A great philosopher, Democritus, once said, Life without celebrations is a long road between inns.
Food is life. I live by those words, as should everyone else. Think about that for a moment. Food is life, life is food.
We may have consumed thousands of meals so far in our life, but the ones we remember dearly are the ones we celebrated with friends and family. Sometimes we celebrate at home at our own dining table, most times we celebrate out in restaurants, and a lot of times we dine around the tables of others in places far and wide around the globe.
All roads lead back to food, from the farmers to markets to our tables. The same goes for the ocean, to the fishermen to our lives. Nature, land, earth, ocean, these nurture us. Producers, cooks, chefs, mothers and fathers, every moment of every day we are all somehow involved with food. Food and us, sustainability and the future, hope and life, these are important because without one there is no other.
The above meal was enjoyed in a mountain village close to Volos, Greece. An unforgettable day spent exploring the mountain-life of the people, of understanding how difficult it was for them to get to urban areas, and how resilient and creative they were in growing and preserving their own food. For centuries they have lived seasonally and sustainably, and they continue to do so today.
This British Fry up is world famous. The chef at Lions Pub – in the heart of the financial district in Vancouver – is a master of gastropub fare.
I remember the first time I tasted a steak liberally sprinkled with salt and pepper and pan fried. The delicious umami flavour mixed with the sting of peppers and the satisfying saltiness of the sea, made me think of the symbiotic harmony of land, ocean, and human’s innovation.
Imagine my delight with myself when I realized that this thing on my plate was not just a piece of meat, it had a story, a history, and it was a true gift to me.
That meal started its journey from a neighbouring farm on the Demerara West Coast, where the farmer fed and nurtured the cow before he sold it to the butcher. The marketplace where the butcher knew exactly how to carve it. And finally, to my friend’s mom’s kitchen where she cooked the steaks in a big cast iron pan over her wood stove and then laid out a feast of vegetables, potatoes and meat for her daughter’s friends.
That moment was one sunny day in Guyana, thirty-something years ago.
We had just spent hours on horseback riding the range. And hours swimming in the Atlantic Ocean. We had explored and adventured all day, a group of young people living life with utter entitlement and invincibility.

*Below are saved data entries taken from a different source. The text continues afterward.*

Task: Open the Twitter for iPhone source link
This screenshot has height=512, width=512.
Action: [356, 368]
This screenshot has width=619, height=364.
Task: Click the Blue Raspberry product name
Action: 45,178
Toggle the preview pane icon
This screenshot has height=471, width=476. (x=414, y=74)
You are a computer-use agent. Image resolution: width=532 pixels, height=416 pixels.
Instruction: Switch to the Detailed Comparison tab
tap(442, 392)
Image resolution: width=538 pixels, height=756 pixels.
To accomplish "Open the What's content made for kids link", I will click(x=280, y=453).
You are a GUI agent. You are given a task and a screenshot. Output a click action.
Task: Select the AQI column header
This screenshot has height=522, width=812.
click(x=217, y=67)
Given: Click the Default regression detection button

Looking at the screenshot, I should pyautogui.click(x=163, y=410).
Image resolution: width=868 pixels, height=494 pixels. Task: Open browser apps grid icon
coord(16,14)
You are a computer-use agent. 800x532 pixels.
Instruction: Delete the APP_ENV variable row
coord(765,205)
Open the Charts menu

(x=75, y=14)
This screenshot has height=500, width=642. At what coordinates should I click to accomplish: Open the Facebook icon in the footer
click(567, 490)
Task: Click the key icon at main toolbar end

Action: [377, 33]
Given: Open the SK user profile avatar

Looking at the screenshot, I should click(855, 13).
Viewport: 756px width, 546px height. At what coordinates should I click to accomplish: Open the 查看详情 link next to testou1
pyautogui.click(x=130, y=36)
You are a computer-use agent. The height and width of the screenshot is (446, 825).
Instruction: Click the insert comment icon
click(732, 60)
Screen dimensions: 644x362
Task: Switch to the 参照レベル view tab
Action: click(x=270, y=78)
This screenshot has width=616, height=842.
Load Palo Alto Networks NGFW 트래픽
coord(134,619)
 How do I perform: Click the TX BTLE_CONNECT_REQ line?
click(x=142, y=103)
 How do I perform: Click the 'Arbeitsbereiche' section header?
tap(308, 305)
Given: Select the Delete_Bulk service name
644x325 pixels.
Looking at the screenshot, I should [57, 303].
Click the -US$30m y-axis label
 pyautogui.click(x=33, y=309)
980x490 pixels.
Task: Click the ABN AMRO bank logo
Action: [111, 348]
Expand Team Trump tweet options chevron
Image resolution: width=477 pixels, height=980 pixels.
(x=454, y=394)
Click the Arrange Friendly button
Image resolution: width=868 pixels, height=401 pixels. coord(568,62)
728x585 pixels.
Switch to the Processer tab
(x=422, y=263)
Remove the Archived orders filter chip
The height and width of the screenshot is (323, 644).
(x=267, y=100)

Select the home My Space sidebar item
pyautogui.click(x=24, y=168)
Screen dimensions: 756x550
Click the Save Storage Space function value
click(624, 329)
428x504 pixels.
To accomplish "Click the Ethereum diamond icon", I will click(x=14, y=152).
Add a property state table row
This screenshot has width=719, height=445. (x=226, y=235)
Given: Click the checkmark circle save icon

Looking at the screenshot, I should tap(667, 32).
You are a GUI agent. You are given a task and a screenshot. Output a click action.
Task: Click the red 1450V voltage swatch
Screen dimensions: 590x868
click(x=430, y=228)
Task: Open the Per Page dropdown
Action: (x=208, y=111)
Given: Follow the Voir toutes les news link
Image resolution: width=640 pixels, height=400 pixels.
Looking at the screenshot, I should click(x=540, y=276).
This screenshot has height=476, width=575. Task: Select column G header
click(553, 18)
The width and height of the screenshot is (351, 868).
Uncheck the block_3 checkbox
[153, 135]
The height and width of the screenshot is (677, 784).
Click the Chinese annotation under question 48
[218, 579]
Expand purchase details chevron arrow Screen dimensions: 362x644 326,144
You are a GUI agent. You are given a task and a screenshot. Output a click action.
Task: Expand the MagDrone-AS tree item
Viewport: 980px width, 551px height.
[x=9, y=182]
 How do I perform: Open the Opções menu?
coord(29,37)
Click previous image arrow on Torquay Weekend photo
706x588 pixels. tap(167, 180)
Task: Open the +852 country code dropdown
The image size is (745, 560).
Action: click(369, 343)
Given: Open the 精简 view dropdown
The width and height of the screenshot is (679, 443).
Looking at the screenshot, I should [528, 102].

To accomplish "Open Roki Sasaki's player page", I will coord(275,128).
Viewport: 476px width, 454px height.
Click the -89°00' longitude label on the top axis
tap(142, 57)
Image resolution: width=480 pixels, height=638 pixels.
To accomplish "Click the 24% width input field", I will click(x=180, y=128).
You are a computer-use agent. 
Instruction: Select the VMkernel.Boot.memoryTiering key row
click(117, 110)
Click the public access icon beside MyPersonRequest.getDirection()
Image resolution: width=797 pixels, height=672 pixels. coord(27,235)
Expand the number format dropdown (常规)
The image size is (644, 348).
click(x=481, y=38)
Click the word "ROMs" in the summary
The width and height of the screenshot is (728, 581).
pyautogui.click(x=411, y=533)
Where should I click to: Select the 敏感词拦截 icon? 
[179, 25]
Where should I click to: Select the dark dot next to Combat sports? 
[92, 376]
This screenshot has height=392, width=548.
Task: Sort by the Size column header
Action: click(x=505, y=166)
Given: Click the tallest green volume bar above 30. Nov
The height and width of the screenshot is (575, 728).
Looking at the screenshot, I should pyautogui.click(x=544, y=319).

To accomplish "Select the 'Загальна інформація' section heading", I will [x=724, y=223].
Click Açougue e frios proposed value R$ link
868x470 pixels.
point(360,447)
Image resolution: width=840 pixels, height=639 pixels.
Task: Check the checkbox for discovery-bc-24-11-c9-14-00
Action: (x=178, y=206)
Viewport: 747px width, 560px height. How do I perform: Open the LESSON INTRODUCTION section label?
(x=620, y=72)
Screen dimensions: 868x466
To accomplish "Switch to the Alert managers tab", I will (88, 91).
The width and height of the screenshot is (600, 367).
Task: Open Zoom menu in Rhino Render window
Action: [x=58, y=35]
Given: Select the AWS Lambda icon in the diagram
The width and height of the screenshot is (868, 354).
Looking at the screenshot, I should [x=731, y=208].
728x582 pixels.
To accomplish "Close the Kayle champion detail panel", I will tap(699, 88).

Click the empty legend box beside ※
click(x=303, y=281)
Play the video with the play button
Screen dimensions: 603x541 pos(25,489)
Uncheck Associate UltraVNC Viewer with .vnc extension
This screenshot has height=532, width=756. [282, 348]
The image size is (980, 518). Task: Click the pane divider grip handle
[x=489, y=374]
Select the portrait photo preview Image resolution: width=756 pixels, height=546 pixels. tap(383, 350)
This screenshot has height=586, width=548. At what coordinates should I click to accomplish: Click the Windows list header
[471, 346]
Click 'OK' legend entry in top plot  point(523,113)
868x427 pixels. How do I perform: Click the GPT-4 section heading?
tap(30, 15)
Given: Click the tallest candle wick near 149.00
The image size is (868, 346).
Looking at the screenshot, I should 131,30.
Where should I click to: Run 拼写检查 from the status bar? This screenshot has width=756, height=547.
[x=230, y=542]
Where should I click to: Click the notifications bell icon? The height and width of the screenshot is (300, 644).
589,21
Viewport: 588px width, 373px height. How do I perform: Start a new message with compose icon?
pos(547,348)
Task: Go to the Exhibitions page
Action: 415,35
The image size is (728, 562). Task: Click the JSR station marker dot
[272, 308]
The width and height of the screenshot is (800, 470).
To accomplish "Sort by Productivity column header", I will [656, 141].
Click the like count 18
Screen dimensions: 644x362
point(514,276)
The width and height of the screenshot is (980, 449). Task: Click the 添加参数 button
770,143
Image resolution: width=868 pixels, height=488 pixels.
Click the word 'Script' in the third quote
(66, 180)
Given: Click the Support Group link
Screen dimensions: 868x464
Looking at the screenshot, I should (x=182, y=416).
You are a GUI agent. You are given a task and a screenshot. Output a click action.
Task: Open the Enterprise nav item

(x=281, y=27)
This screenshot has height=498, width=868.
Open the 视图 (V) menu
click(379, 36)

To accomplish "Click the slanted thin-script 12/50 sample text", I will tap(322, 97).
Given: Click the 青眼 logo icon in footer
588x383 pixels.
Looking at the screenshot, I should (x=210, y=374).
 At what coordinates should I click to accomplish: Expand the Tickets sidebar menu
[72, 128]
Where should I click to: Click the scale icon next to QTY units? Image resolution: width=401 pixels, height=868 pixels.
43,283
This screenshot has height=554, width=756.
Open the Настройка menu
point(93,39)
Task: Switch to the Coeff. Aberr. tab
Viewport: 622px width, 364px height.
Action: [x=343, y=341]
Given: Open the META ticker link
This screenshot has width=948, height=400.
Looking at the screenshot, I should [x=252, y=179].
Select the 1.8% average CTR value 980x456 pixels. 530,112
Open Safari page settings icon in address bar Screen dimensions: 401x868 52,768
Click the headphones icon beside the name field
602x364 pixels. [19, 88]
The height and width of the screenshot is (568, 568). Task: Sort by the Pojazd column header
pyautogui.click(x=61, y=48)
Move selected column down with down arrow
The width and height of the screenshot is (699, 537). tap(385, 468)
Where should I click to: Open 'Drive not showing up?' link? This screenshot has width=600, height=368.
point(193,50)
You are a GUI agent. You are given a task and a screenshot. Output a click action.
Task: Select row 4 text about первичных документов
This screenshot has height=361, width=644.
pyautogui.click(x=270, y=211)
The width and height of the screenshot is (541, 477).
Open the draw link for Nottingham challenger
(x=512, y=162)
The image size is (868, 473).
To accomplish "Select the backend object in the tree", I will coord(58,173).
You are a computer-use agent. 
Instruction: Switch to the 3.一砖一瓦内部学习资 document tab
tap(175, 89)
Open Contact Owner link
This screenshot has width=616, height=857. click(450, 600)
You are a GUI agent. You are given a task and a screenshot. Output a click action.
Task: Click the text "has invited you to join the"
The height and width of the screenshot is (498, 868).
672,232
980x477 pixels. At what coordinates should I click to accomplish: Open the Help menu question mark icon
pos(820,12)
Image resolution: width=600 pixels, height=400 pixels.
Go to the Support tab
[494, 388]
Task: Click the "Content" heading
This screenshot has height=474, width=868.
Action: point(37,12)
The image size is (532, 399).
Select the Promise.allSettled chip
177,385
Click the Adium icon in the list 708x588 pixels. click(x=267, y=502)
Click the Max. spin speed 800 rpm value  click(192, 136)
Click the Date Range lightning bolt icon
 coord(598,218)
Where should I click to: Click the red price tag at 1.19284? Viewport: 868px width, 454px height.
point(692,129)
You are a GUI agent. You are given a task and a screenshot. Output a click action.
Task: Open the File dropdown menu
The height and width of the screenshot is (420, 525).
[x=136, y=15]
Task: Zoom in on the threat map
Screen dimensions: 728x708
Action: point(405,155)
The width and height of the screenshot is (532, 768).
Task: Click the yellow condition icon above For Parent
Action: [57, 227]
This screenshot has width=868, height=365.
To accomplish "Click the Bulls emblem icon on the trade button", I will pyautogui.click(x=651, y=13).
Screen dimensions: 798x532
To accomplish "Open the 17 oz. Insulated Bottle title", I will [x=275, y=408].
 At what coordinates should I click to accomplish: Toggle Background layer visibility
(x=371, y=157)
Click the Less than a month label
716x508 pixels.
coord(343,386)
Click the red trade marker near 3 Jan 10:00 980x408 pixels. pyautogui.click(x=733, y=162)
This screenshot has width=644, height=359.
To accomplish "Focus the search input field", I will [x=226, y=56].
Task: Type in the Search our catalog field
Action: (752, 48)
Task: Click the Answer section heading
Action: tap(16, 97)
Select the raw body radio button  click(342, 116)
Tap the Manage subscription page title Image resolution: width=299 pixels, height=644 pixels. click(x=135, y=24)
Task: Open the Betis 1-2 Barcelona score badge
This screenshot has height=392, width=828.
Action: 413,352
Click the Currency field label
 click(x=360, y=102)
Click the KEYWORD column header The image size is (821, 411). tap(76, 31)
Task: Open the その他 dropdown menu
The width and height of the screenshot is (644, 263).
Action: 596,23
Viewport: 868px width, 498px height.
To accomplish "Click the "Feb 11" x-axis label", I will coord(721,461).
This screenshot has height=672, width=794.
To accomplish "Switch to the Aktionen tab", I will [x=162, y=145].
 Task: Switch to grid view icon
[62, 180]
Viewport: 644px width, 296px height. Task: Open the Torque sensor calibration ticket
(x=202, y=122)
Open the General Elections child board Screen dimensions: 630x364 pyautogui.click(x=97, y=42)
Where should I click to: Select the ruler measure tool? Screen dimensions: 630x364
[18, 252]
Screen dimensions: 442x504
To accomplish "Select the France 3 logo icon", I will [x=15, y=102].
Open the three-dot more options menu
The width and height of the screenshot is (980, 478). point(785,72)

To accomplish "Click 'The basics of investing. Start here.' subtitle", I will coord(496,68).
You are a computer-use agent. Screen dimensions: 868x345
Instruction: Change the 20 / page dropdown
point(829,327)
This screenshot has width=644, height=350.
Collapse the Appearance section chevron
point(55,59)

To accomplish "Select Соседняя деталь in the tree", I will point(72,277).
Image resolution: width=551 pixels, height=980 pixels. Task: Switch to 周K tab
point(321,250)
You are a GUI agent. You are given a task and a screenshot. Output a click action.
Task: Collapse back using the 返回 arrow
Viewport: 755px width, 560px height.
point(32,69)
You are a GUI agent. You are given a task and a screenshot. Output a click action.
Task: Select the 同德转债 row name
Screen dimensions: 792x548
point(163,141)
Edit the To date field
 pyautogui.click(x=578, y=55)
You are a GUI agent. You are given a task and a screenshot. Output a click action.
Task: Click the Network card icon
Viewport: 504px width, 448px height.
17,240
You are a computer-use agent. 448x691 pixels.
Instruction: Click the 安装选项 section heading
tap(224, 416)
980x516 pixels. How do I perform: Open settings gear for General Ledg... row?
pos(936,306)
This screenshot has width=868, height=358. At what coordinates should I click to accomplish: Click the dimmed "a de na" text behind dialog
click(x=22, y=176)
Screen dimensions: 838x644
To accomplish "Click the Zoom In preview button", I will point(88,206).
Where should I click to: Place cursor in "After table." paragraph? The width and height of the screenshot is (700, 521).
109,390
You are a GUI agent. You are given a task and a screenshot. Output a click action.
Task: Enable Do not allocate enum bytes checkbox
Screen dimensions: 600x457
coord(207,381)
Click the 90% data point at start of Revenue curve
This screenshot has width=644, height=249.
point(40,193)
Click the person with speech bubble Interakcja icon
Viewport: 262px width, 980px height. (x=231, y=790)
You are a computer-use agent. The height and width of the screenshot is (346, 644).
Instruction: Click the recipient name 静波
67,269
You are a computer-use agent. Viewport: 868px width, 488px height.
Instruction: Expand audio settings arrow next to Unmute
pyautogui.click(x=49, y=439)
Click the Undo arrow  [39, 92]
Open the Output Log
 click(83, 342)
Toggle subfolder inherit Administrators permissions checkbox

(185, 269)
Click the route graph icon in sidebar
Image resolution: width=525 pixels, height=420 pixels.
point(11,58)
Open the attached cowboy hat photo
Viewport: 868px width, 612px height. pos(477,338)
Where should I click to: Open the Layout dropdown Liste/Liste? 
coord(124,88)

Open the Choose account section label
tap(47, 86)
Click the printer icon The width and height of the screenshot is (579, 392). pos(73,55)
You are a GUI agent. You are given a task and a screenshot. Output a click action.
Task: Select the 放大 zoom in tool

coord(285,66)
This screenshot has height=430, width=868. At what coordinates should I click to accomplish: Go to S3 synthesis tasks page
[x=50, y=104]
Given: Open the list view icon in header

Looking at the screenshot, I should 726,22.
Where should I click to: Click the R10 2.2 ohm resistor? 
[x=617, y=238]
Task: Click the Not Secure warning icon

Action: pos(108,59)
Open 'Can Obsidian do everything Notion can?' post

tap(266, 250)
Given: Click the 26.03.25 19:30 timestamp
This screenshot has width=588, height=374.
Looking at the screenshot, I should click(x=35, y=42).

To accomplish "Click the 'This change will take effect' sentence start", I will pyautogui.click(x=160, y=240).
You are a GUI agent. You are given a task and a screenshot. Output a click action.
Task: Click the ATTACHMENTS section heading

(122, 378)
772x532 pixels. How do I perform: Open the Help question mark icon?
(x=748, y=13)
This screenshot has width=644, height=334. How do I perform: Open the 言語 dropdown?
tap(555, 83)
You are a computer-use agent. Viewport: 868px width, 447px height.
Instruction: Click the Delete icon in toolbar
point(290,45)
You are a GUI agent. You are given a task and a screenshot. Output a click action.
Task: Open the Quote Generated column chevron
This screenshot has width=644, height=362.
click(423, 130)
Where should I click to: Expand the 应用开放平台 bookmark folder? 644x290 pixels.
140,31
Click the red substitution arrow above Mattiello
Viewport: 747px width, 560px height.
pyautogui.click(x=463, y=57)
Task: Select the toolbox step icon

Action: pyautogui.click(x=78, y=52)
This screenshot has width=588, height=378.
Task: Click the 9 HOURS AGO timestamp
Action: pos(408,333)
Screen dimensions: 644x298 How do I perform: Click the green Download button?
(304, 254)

In the late afternoon, famished, we arrived back at Annabella’s home, expecting to be fed. It was a thankful day, a day where every little thing around me were novelties to be explored and understood.
Every recipe has a story and every morsel remembered tells a tale filled with emotions and flavours. Food and family, friends and moments. These are all fond memories we cherish.
We hold all these little memories together in little glass bubbles in our minds, to remember and discuss when life allows us to slow down.
Some of us travel to eat, some of us celebrate food in our own cities, some of us love to cook.
Some of us own dog-eared cookbooks filled with jotted notes, and stained with memories of a certain dinner, maybe of an occasion when that turkey burned, or when it came out so perfect we were surprised and overwhelmed with an instant desire to be a real cook.
The dishes we taste and the love we feel, the charm of the people and the sighs of contentment, that is what cooking for our loved ones should make us feel.
Add a good dose of curiosity, and an overflowing cup of respect for all cultures. Bring laughter and love to every dinner table, and remove the empty dishes while singing with the joy of food is life.
That is what food should mean to us – not a meal to carry us to the next feeding time, the next inn if you will, but a meal that stays forever in our minds and hearts.